These visualization software packages typically require a fairly high level of programming or user expertise, or a significant financial investment, or both. The price and required expertise may make the use of these visualization software programs unrealistic for small or medium-sized manufacturers who do not require much of the functionality provided in these software packages. Consequently, we propose the development of a set of smaller scale visualization tools using Excel and VBA. An overview of some visualization tools that would facilitate improved process monitoring in a typical forest products manufacturing process follows.
Information graphics tools
Visualization is often used to identify any trends and patterns in data and to determine if those trends or patterns indicate an underlying relationship between two or more variables (Colet and Aaronson 1995). The ability to quickly evaluate and analyze the behavior of multiple process parameters, along with identifying or tracking relationships between process parameters, is essential to manufacturing process operators and managers. Many graphs, tables, maps, and diagrams can be used to analyze a data set. Two excellent references describing the plethora of graphic tools that exist are Information Graphics: A Comprehensive Illustrated Reference (Harris 1999) and Graphical Methods for Data Analysis (Chambers et al. 1983). Many of the tools discussed in these references, including scatter graphs, box plots, spider graphs, and radial plots, can be utilized to visualize process behavior and process parameter relationships in a forest products manufacturing facility.
——
> [The tasks]
A) In the passage on visualization tools for manufacturing, what does the proposed set of smaller scale tools use?
B) Write a continuation of the passage on visualization tools for process monitoring that picks up after its final sentence.

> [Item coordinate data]
——
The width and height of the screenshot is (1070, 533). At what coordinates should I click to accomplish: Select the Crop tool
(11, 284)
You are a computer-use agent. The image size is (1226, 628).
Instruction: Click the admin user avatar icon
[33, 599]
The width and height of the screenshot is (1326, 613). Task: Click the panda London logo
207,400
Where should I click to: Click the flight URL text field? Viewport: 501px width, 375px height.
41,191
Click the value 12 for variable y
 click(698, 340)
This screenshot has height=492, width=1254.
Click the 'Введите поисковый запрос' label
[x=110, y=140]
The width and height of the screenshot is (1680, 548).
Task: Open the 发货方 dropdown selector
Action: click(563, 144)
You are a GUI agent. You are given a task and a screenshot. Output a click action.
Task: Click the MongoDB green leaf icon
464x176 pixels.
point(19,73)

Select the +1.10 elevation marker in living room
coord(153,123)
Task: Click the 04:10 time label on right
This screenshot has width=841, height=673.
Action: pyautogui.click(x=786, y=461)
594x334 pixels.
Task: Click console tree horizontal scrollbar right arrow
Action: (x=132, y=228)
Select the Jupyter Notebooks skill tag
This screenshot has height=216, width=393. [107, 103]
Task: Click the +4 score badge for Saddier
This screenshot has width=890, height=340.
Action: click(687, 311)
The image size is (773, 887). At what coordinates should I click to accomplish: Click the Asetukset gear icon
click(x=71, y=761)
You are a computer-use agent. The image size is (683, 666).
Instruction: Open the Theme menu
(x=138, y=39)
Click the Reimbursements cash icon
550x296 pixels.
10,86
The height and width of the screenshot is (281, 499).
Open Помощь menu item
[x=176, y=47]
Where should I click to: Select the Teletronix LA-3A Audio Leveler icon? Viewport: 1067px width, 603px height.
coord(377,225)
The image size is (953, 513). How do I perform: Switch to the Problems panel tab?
——
> [Response list]
A) Excel and VBA.

B)
The first of these tools, scatter graphs or scatter plots, enable the simultaneous display of either two or three different parameters. In particular, scatter graphs are often used to identify relationships between the parameters being displayed, such as the presence or absence of correlation. Because each instance of a set of parameter values is represented as a single point, however, scatter graphs are somewhat limited with respect to the amount of information that they are able to display.
Box plots, by comparison, are able to illustrate information about the distribution of individual parameters, including mean values, extreme values, and data distribution. Multiple box plots can be displayed simultaneously so that comparisons between different parameters can be made. Such comparisons of parameter or product properties could be useful when analyzing the differences between products produced on different machines, different processing lines, or different shifts. Differences in extreme values or data distribution might provide information relating to causes of differences or similarities in process or product parameters.
Spider graphs, otherwise known as radar graphs, are circular graphs used primarily to compare different series of parameter values. The value of each parameter is plotted on its own axis, and according to its own scale, and the points are then connected to form a polygon. Different data series may be compared by assessing the relative size and shape of these polygons (Harris 1999). Spider graphs are very effective when there is a clearly defined, and consistent, relationship between the size of the parameter values and the value or performance of the process that they represent. For example, they can be very useful in comparing two different paper products on the basis of their printing characteristics, where higher parameter values are more desirable in each instance.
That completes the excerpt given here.